Esperó que retrocediera, como hacía siempre; pero en lugar de eso, los ojos de la mujer brillaron con una sonrisa taimada.

¡Oh, Dios mío! Debió de haber sabido que las amenazas no funcionarían por sí solas. Se puso de pie haciendo que la silla se cayera al suelo.

– Te lo advertí -le gritó-. «Mantente lejos de él», te dije. ¿Dónde está? ¿Aquí? ¿Ésa es la razón por la que hay gitanos en el Soto?

– No es asunto tuyo -escupió Vera-. No puedes decirme con quién puedo hablar. Tengo mis derechos.

Bob le asestó una feroz bofetada.

– ¿Dónde está? -rugió.

Ella se agachó, apartándose de él con los ojos brillantes de odio y malicia.

– Él acabará contigo primero. Ya lo verás. Eres un anciano y no te tiene miedo. No le tiene miedo a nadie.

Bob estiró la mano y cogió su chaqueta, que colgaba de un gancho junto al fregadero.

– Será un idiota perdido -fue lo único que dijo antes de salir y cerrar la puerta de un tirón a sus espaldas.

Fueron unas palabras magníficas pero la realidad de la noche se burló de ellas.

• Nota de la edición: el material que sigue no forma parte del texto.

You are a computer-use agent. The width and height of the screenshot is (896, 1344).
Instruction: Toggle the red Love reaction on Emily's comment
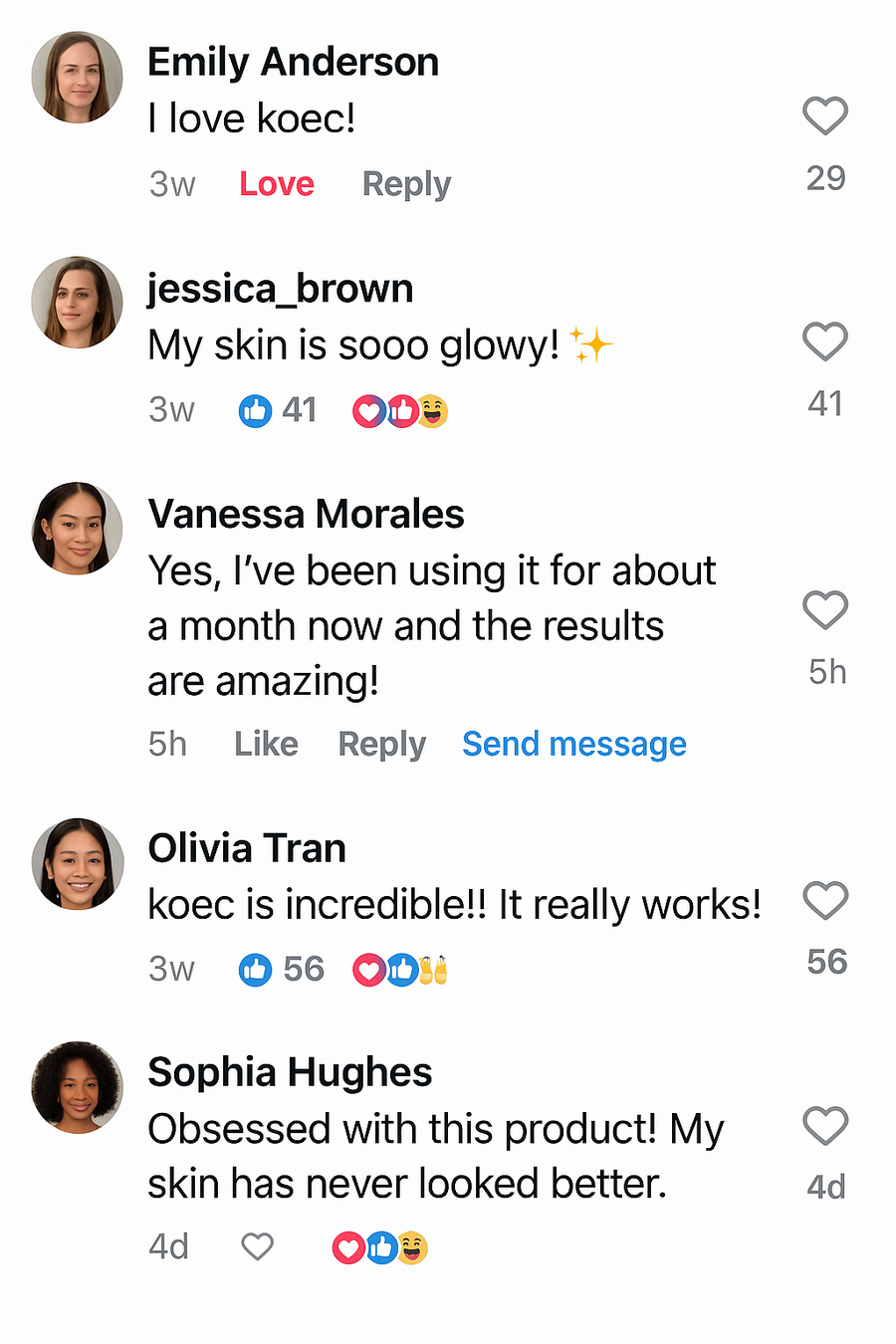tap(277, 184)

El viento de poniente había cubierto la luna de nubes y, sin una linterna, Bob estaba virtualmente ciego. Se volvió hacia la mansión con la intención de guiarse por las luces del salón, y tuvo tiempo de sorprenderse de que la mansión estuviera a oscuras antes de que un martillo le golpeara el cráneo y la negra noche lo devorara.

Veintitrés

El sargento detective Monroe estaba harto de mujeres de mediana edad que alegaban ignorancia. Cruzó las piernas y recorrió con la vista la habitación mientras escuchaba cómo Eleanor Bartlett vociferaba su enojo ante la sugerencia de que sabía algo sobre el intruso en casa de Prue. El pueblo estaba infestado de nómadas y todo el mundo sabía que éstos eran unos ladrones. Y en lo relativo a una campaña de difamación, todo era una interpretación equívoca de una o dos llamadas telefónicas para advertirle al coronel que sus secretos habían pasado a ser de conocimiento público. ¿Era de suponer que la policía conocía la naturaleza de las acusaciones?

Se trataba de una pregunta retórica. Ella no esperó la respuesta e hizo una enumeración de los crímenes de James cometidos contra su hija con todo lujo de detalles salaces, tanto en provecho de Julian como en el suyo propio, en opinión de Monroe.